*** Provided material Section Begins ***

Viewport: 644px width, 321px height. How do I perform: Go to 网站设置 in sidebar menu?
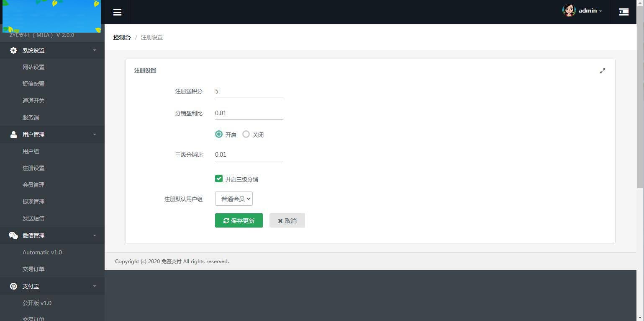33,67
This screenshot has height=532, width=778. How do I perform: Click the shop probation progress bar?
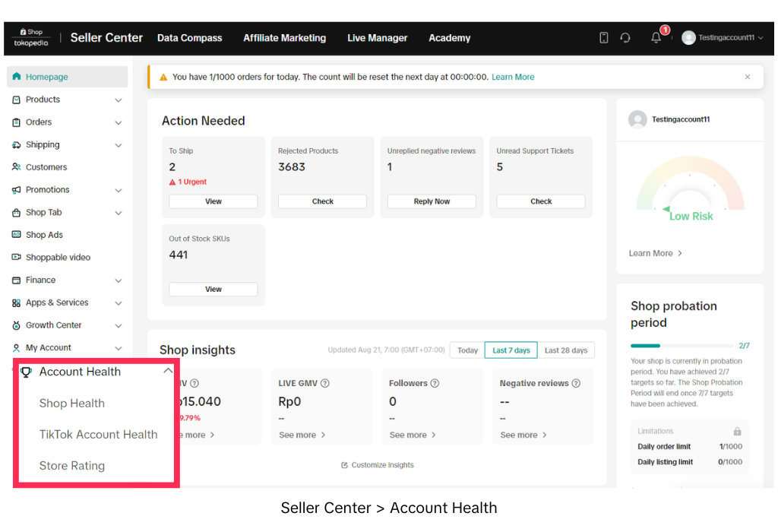[682, 346]
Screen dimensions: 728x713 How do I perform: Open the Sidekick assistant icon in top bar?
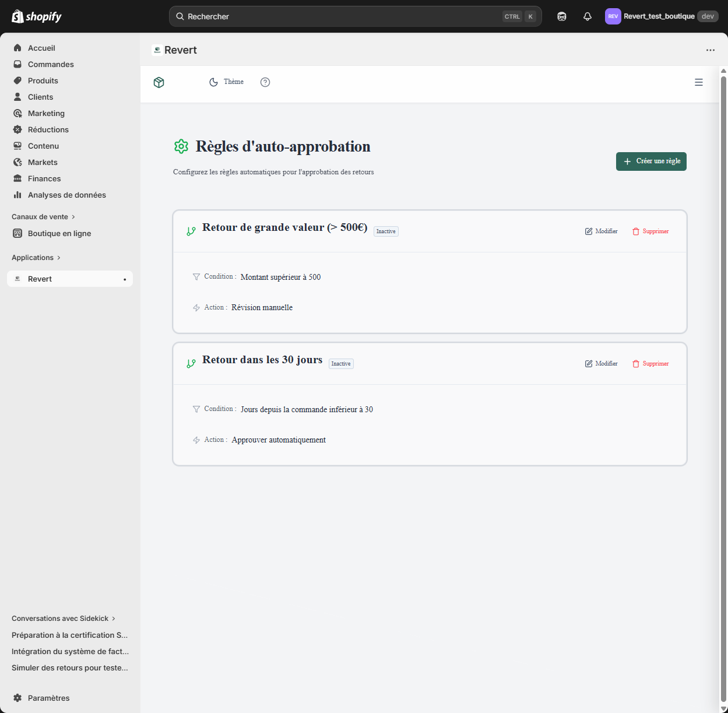561,16
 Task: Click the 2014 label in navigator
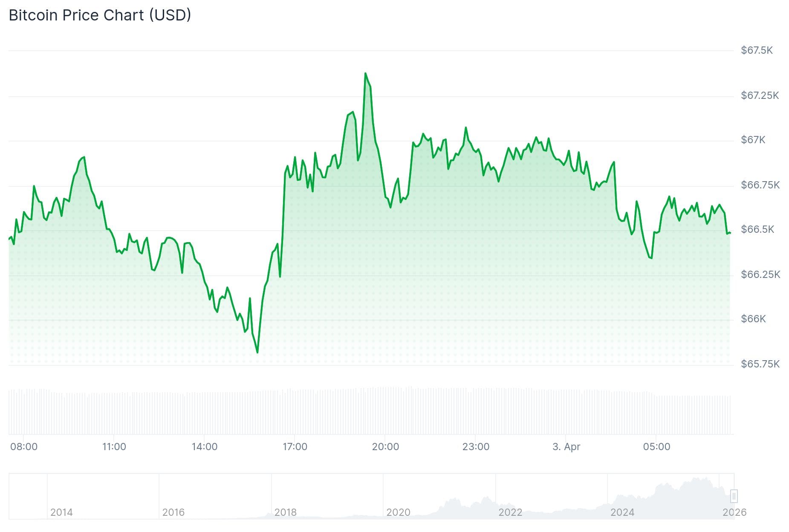(61, 512)
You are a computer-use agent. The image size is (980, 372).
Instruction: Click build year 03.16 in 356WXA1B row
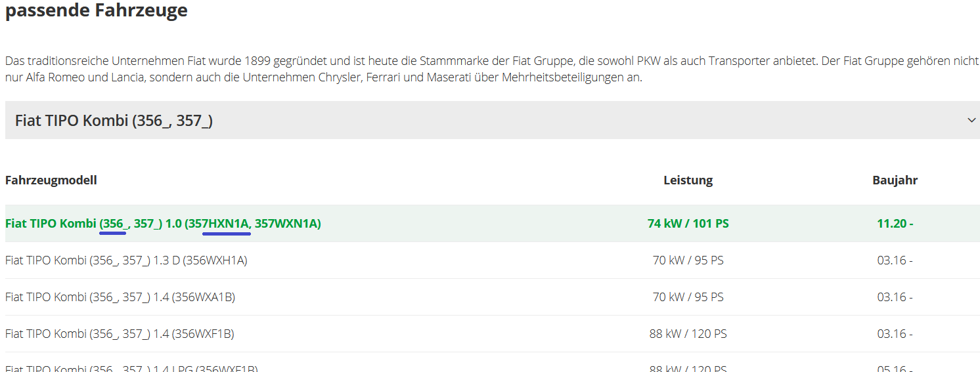(895, 297)
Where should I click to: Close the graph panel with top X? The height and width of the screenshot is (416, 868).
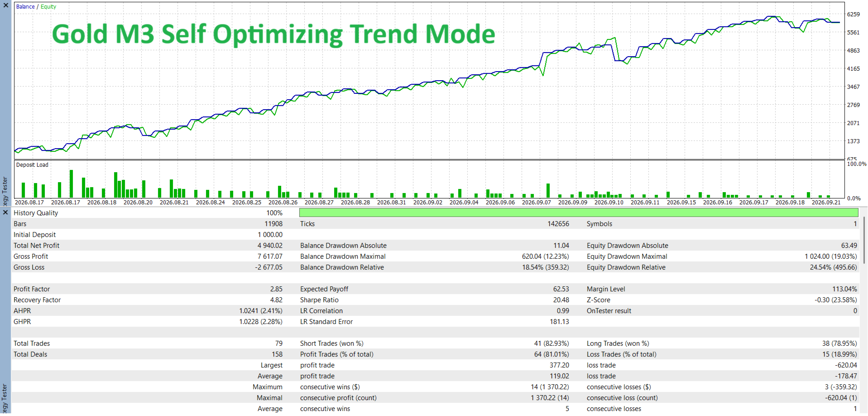point(6,5)
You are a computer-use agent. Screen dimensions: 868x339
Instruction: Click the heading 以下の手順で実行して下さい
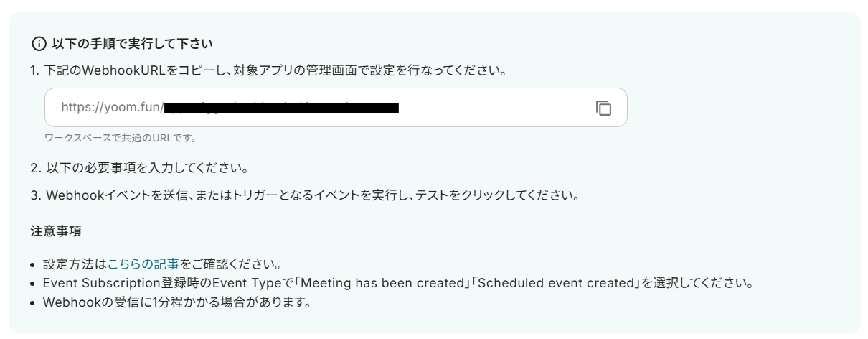[x=131, y=45]
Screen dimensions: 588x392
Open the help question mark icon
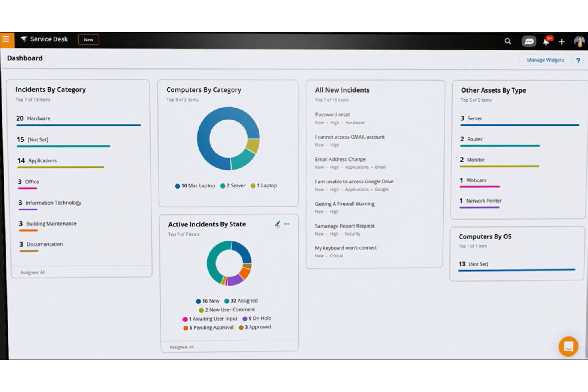(578, 60)
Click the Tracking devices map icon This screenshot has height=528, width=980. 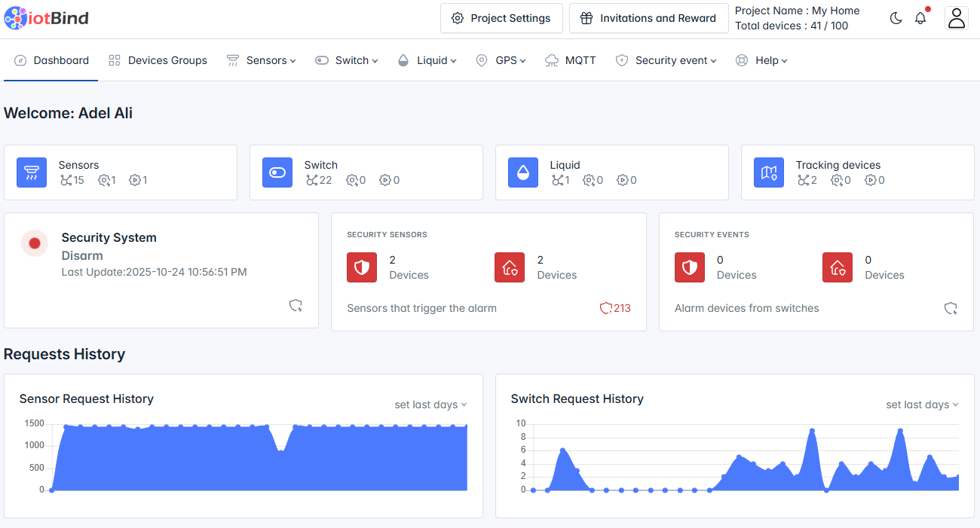tap(769, 172)
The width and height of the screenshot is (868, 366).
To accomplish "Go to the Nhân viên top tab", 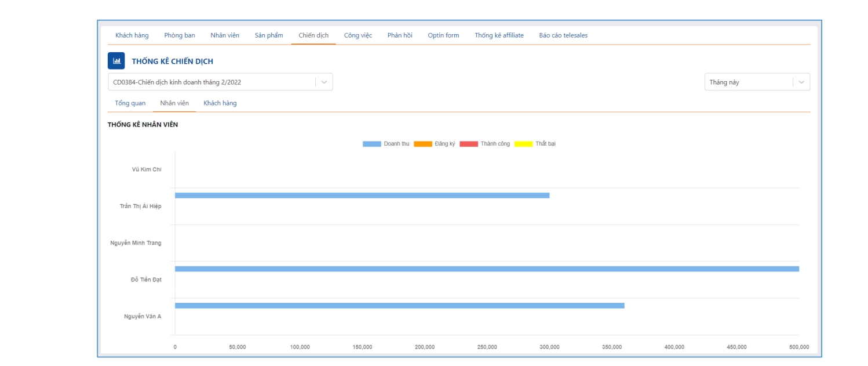I will pos(225,35).
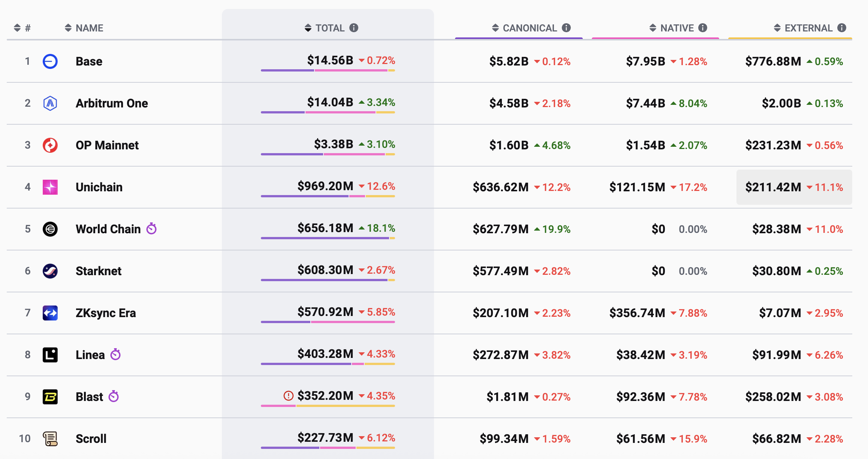Click the red warning icon by Blast total
Image resolution: width=868 pixels, height=459 pixels.
pyautogui.click(x=288, y=396)
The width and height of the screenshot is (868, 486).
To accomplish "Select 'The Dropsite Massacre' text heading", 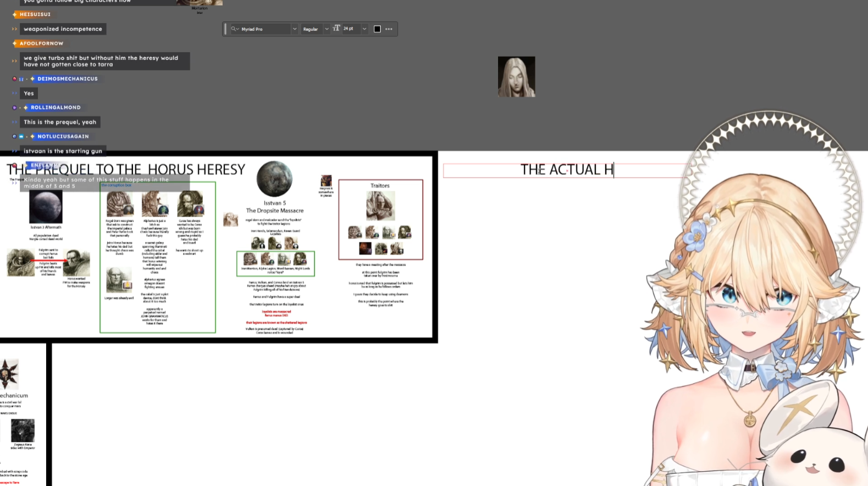I will click(274, 211).
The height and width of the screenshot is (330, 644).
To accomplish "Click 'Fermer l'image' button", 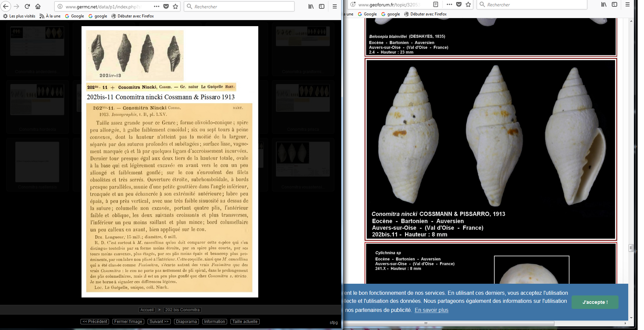I will tap(128, 322).
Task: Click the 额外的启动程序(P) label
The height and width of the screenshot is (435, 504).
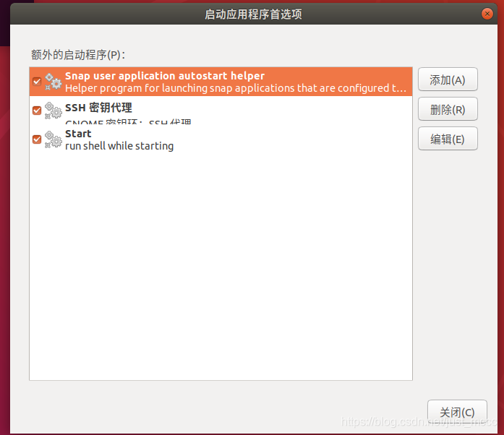Action: [78, 55]
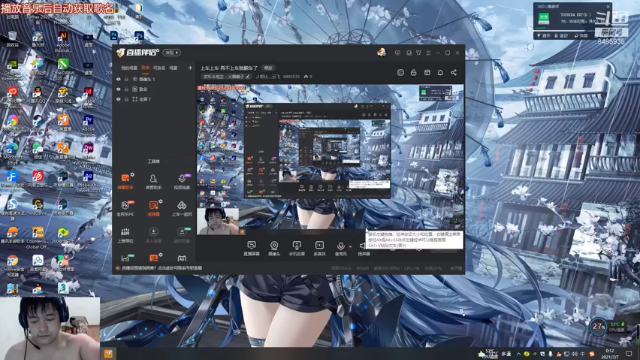Viewport: 640px width, 360px height.
Task: Open the multimedia source button
Action: [x=319, y=248]
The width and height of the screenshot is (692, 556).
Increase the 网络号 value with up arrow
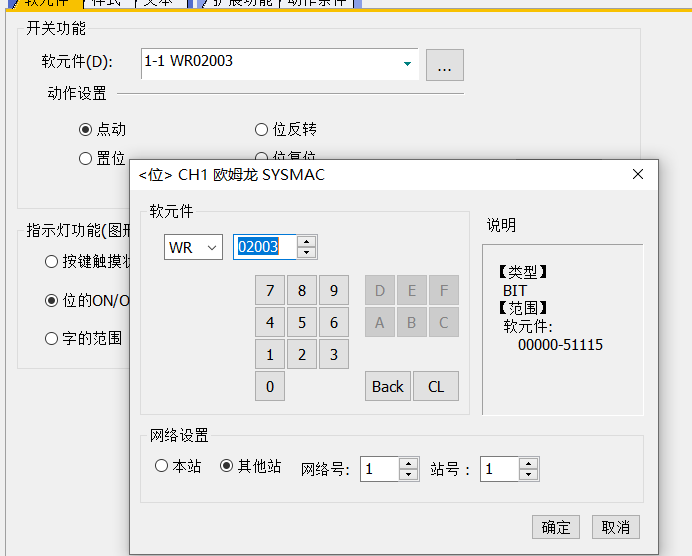pyautogui.click(x=408, y=463)
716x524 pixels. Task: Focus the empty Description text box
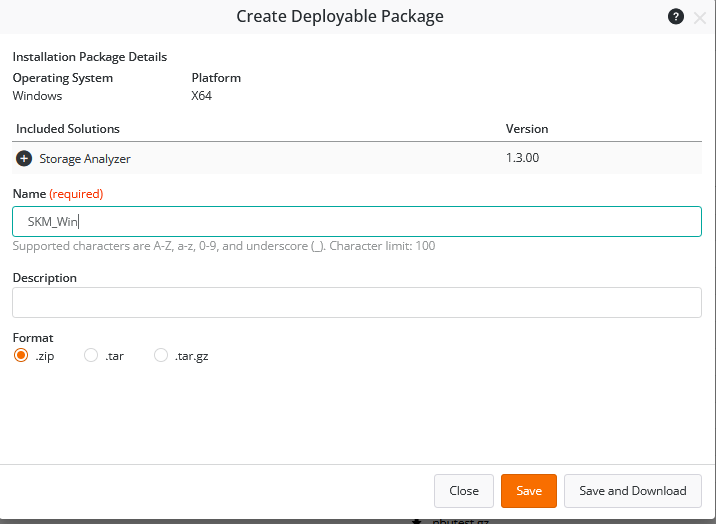357,302
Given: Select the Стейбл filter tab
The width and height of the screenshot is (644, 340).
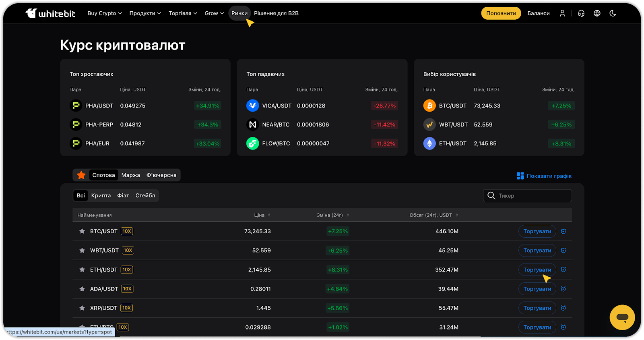Looking at the screenshot, I should click(x=145, y=196).
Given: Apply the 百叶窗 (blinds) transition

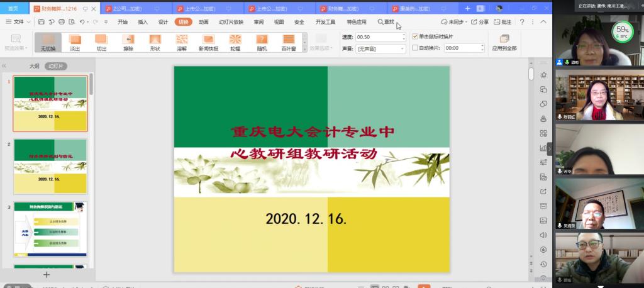Looking at the screenshot, I should point(289,42).
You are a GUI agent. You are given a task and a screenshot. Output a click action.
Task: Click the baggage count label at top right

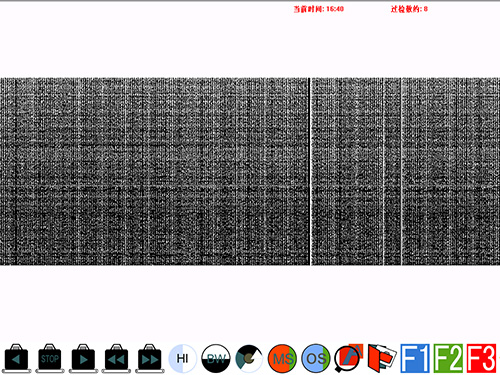click(x=409, y=9)
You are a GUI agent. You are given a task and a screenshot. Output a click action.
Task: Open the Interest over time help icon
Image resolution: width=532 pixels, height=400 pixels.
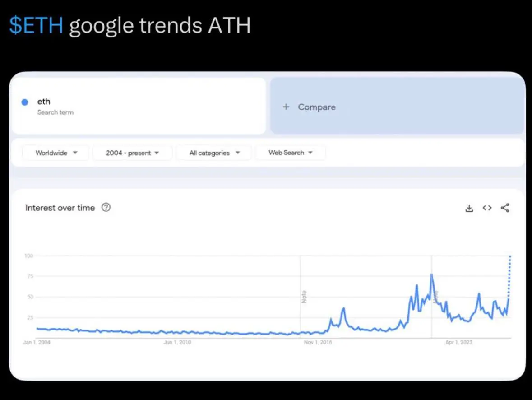click(106, 208)
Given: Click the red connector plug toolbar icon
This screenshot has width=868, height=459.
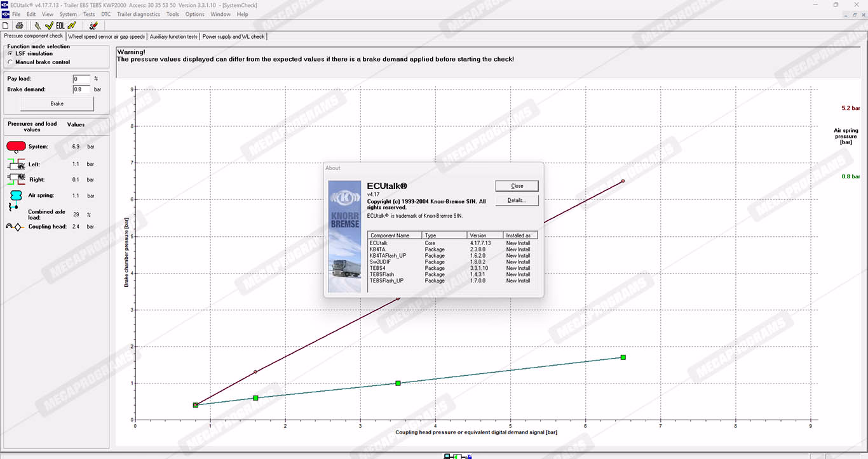Looking at the screenshot, I should 93,25.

*** Provided material Section Ends ***

> **What this task involves**
Your output must consist only of the lines from the line with "Given: Apply the 百叶窗 (blinds) transition" through the final line of the data, both included, reproduced exactly and free of pictures.

> **Result of the exercise**
Given: Apply the 百叶窗 (blinds) transition

Looking at the screenshot, I should point(289,42).
You are a GUI agent. You are given a task and a screenshot. Output a click action.
Task: Click the baggage count label at top right

click(x=409, y=9)
You are a GUI agent. You are given a task and a screenshot. Output a click action.
Task: Open the Interest over time help icon
Image resolution: width=532 pixels, height=400 pixels.
click(106, 208)
Given: Click the red connector plug toolbar icon
This screenshot has width=868, height=459.
Looking at the screenshot, I should 93,25.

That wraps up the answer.